The summation of logarithm of $x$ to base $2$, logarithm of $x$ to base $4$ and logarithm of $x$ to base $16$ is equal to the quotient of $21$ and $4$.

$\log_{2} x + \log_{4} x + \log_{16} x = \dfrac{21}{4}$

The bases of three logarithmic terms are $2$, $4$ and $16$ and it is not possible to solve this equation until the bases of all three terms are converted as the every term has a common base. It is possible in this logarithm problem by expressing the bases of second and third logarithmic functions in exponential form in the form the base of first logarithmic term.

$(1) \,\,\,\,\,\,$ $\log_{2} x = \log_{2} x$

$(2) \,\,\,\,\,\,$ $\log_{4} x = \log_{2^2} x$

$(3) \,\,\,\,\,\,$ $\log_{16} x = \log_{2^4} x$

Substitute them in the given logarithmic equation in their associated terms.

$\implies \log_{2} x + \log_{2^2} x + \log_{2^4} x = \dfrac{21}{4}$

Use the power rule of logarithm to separate the exponent of the base from the logarithmic function.

$\implies \log_{2} x + \dfrac{1}{2} \log_{2} x + \dfrac{1}{4} \log_{2} x = \dfrac{21}{4}$

The logarithm of $x$ to base $2$ is the common term in the left hand side of this equation. So, take $\log_{2} x$ common from them.

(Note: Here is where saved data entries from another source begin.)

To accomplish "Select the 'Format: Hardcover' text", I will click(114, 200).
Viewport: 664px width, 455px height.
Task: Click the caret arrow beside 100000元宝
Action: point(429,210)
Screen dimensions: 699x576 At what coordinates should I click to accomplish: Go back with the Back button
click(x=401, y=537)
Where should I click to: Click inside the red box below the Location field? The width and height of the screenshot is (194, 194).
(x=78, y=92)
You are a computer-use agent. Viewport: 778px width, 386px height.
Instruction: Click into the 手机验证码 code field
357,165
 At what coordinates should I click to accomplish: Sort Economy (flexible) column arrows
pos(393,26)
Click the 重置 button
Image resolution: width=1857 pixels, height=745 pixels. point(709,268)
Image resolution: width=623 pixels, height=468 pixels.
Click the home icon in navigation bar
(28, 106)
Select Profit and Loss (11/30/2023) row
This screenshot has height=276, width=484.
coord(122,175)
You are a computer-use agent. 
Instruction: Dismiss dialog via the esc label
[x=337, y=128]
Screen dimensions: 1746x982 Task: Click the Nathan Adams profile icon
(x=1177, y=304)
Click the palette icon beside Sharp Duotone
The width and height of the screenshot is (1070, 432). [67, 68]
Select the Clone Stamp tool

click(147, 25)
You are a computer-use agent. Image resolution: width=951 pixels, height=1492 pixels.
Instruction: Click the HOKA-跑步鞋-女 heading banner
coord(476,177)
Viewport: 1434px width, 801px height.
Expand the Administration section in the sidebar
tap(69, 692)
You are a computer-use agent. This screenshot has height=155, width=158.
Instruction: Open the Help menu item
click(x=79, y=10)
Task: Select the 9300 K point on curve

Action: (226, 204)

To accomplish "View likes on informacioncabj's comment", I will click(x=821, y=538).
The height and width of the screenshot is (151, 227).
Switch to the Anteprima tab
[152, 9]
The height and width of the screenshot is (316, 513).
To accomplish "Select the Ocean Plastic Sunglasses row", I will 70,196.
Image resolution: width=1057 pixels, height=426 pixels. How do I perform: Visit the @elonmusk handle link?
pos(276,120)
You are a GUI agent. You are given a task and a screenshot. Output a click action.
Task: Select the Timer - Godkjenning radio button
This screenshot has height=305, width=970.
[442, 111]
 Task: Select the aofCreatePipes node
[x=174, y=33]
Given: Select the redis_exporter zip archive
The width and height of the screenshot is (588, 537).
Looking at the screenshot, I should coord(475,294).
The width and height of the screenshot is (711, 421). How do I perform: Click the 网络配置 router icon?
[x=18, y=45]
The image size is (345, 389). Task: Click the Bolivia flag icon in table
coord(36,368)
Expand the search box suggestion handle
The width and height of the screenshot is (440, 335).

$\implies \Bigg[1 + \dfrac{1}{2} + \dfrac{1}{4}\Bigg] \log_{2} x = \dfrac{21}{4}$

$\implies \Bigg[\dfrac{4+2+1}{4}\Bigg] \log_{2} x = \dfrac{21}{4}$

$\implies \dfrac{7}{4} \times \log_{2} x = \dfrac{21}{4}$

$\implies \log_{2} x = \dfrac{21}{4} \times \dfrac{4}{7} $

$\implies \log_{2} x = \dfrac{21 \times 4}{4 \times 7}$

$\implies \require{cancel} \log_{2} x = \dfrac{\cancel{21} \times \cancel{4}}{\cancel{4} \times \cancel{7}}$

$\implies \log_{2} x = 3$

$\implies x = 2^3$

$\therefore \,\,\,\,\,\, x = 8$

Therefore, it is derived that the value of $x$ is $8$ and it is the required solution for this logarithm problem.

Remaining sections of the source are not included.